Black History/Black Futures Month

Ontario Nurses Association January 19, 2023

Each February, ONA celebrates Black History/Black Futures Month and honours Black Canadians whose achievements have shaped who we are today.

In December 1995, the Parliament of Canada officially recognized February as Black History Month, following a motion introduced by the first Black Canadian woman elected to Parliament, the Honourable Jean Augustine. The motion was carried unanimously by the House of Commons.

In February 2008, Senator Donald Oliver, the first Black man appointed to the Senate, introduced the Motion to Recognize Contributions of Black Canadians and February as Black History Month. The motion received unanimous approval and was adopted on March 4, 2008.

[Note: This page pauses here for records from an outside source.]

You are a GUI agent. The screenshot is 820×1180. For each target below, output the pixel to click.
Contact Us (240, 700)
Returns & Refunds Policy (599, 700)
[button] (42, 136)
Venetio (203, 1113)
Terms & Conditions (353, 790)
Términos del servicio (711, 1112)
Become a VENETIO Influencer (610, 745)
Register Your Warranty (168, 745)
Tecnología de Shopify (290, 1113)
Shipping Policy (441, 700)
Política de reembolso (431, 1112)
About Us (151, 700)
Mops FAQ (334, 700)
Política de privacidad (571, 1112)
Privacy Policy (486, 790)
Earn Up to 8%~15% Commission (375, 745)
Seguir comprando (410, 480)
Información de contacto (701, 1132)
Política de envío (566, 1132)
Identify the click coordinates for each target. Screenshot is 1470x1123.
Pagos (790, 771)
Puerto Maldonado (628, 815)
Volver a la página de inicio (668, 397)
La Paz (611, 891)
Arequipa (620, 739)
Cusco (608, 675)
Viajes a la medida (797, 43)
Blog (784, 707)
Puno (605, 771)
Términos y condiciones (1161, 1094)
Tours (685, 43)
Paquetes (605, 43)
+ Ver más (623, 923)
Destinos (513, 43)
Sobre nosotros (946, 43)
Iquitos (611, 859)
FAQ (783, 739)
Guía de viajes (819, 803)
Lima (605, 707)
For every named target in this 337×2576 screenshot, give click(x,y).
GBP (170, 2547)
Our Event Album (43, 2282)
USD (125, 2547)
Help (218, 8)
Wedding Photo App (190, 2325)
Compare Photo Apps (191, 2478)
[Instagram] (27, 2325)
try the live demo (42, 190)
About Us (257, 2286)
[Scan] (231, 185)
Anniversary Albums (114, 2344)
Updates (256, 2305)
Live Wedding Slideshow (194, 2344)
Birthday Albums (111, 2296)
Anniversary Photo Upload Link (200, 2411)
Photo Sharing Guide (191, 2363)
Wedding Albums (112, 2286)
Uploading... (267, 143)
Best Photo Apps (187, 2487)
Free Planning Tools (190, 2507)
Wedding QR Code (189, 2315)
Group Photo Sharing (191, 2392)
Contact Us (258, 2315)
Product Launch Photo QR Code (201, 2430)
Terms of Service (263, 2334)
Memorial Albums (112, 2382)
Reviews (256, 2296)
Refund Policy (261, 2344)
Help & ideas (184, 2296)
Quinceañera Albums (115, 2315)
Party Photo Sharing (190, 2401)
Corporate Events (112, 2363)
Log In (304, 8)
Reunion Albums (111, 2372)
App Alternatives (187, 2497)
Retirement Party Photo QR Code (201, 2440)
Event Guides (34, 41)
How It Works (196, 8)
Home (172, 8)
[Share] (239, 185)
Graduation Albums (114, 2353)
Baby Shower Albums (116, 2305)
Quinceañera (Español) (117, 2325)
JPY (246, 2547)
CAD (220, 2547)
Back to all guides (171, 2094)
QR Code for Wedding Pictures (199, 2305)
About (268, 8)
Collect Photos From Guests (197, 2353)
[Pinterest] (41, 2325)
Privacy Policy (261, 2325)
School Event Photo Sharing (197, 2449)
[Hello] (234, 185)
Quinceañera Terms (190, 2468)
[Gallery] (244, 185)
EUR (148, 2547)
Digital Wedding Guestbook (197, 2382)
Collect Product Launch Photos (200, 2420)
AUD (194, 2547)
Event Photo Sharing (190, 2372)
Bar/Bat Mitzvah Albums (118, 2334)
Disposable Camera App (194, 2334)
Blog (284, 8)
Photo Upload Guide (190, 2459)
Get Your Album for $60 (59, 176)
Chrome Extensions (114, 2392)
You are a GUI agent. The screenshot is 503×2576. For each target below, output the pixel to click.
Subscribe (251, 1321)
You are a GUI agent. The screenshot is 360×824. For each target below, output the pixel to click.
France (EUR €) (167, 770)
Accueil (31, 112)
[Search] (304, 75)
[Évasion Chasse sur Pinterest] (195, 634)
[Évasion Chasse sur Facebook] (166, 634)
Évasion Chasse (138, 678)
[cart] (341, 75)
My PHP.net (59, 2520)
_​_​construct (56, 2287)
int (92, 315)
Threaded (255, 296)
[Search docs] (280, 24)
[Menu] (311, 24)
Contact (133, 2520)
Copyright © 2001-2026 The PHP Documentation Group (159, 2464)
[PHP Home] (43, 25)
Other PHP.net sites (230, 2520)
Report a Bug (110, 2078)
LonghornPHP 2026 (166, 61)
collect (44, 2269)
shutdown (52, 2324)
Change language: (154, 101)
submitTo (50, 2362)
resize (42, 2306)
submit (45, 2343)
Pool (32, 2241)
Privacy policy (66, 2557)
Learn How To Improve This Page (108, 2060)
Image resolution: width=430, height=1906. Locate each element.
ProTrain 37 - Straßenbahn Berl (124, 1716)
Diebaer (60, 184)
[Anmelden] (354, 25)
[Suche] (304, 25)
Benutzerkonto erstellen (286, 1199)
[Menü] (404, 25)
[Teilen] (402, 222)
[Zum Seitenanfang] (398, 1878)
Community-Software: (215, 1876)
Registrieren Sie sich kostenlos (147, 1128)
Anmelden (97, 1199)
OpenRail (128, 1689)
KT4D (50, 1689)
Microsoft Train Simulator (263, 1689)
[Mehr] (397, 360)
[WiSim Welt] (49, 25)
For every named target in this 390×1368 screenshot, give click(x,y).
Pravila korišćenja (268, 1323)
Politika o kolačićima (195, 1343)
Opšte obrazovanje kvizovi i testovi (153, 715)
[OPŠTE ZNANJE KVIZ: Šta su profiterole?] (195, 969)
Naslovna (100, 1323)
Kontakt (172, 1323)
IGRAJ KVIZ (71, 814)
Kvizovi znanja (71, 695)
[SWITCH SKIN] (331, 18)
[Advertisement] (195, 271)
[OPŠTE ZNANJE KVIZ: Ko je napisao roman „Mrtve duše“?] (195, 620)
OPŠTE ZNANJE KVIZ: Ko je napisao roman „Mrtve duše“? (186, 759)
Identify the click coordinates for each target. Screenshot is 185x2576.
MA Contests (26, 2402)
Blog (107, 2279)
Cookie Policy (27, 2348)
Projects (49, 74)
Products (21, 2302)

In 2018, the ONA Board of Directors voted unanimously to designate Black History Month as one of our key human rights and equity observances. Last year, ONA launched an ambitious four-year action plan that will help guide our union in addressing the ongoing racism and oppression that exists for so many of our members and staff, and within our communities. The Anti-Racism and Anti-Oppression (ARAO) Action Plan is the direct result of a call to action from our members, leaders and staff with lived experiences of intersectional forms of racism, including anti-Indigenous racism, anti-Black racism, discrimination and acts of exclusion.

Black nurses have played a vital role in the history of nursing in Canada. During World War 1, Black women – who were denied the chance to participate in Canada’s war efforts – formed the Black Cross Nurses (modeled on the Red Cross) to aid wounded soldiers and work in the Black community, providing health care, first aid, nutrition and child care.

Toronto-born, US-educated nurse Bernice Redmon broke the barrier nation-wide when she worked for the Nova Scotia Department of Public Health in Sydney in 1945. Redmon had been refused entry to Canadian nursing schools and instead earned her nursing diploma in Virginia. She went on to become the first Black woman appointed to the Victorian Order of Nurses in Canada.

As a result of the pressure put on the provincial Ministry of Health and nursing schools by such groups as the Hour-A-Day Study Club of Windsor and the Toronto Negro Veterans Association, Black women were finally admitted for training and gradually employed in hospitals across Ontario by the late 1940s and early 1950s.

In 1948, Ruth Bailey and Gwennyth Barton became the first African Canadians to earn their diplomas from a Canadian school of nursing.